Mrs. Stanton presented the same address before the House Judiciary Committee, February 11, with the result that for the first time in history a majority House report in favor of a Sixteenth Amendment was submitted. It was presented by Lucien B. Caswell (Wis.) and said in conclusion: "The disfranchisement of twelve millions of people, who are citizens of the United States, should command from us an immediate action. Since the women of. this country are unjustly deprived of a right so essential to complete citizenship in a republic as the elective franchise, common justice requires that we should submit the proposition for a change in the fundamental law to the State Legislatures, where the correction can be made."[1]

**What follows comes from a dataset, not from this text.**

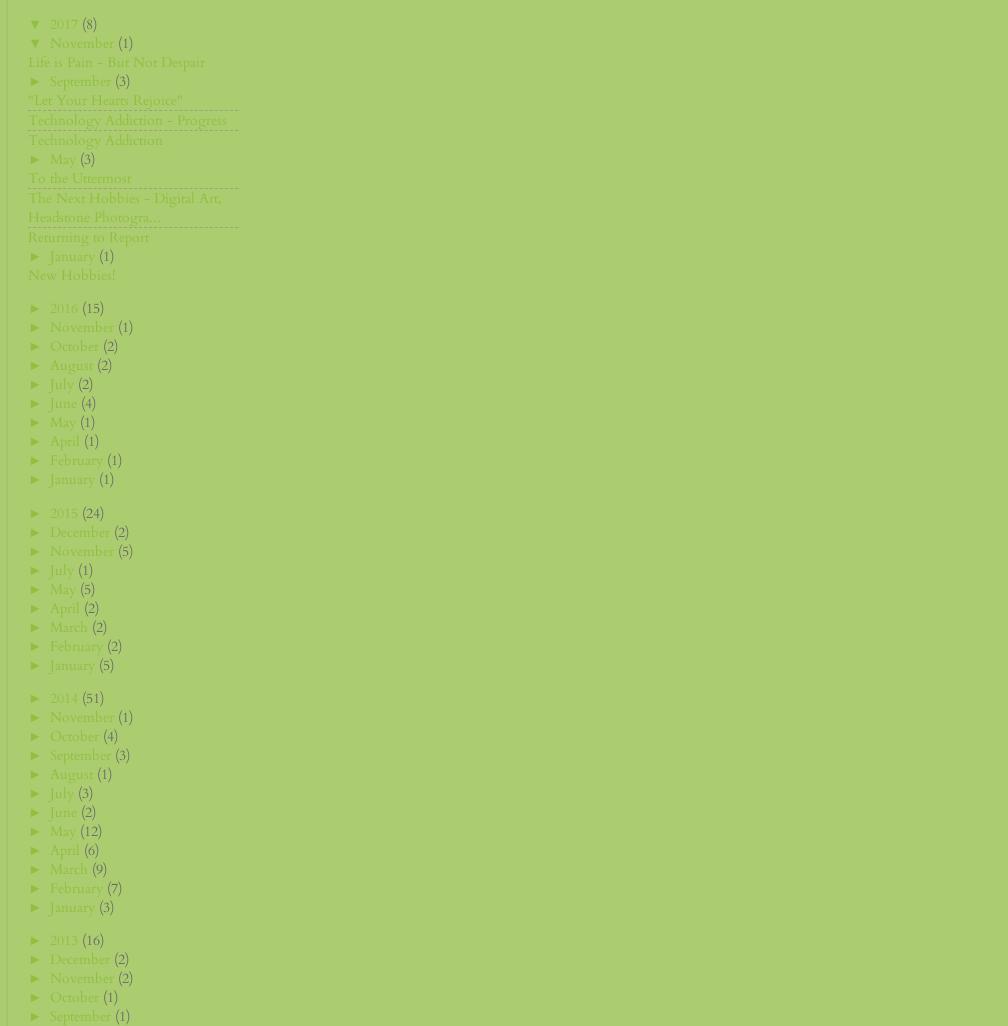  Describe the element at coordinates (99, 868) in the screenshot. I see `'(9)'` at that location.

The fiftieth birthday of Susan B. Anthony had been celebrated in New York City in 1870 by a large number of prominent men and women, the first instance of the kind on record. It had been decided by her friends that her seventieth birthday should receive a similar recognition, but that it should be more national in character. The arrangements were made by Mrs. May Wright Sewall and Mrs. Rachel Foster Avery, and on the evening of February 15 a distinguished company of two hundred sat around the banquet tables in the great dining-room of the Riggs House. Miss Anthony occupied the place of honor, on her right Senator Blair and Mrs. Stanton, on her left Robert Purvis, Mrs. Isabella Beecher Hooker and Mrs. Sewall, who presided. In addition to the after-dinner speeches of these distinguished guests there were clever and sparkling responses to toasts by the Rev. Anna Howard Shaw, Mrs. Matilda Joslyn Gage, Miss Phoebe W. Couzins, the Rev. Frederick A. Hinckley, Representative J. A. Pickler (S. D.), Mrs. Colby, Mrs. Stanton's two daughters—Mrs. Harriot Blatch and Mrs. Margaret Lawrence—Mrs. Laura Ormiston

  1. The other members in favor of this report were Ezra B. Taylor, O., Chairman; George E. Adams, Ill.; James Buchanan, N. J.; Albert C. Thompson, O.; H. C. McCormick, Penn., and Joseph R. Reed, Ia. The six members from the Southern States were opposed.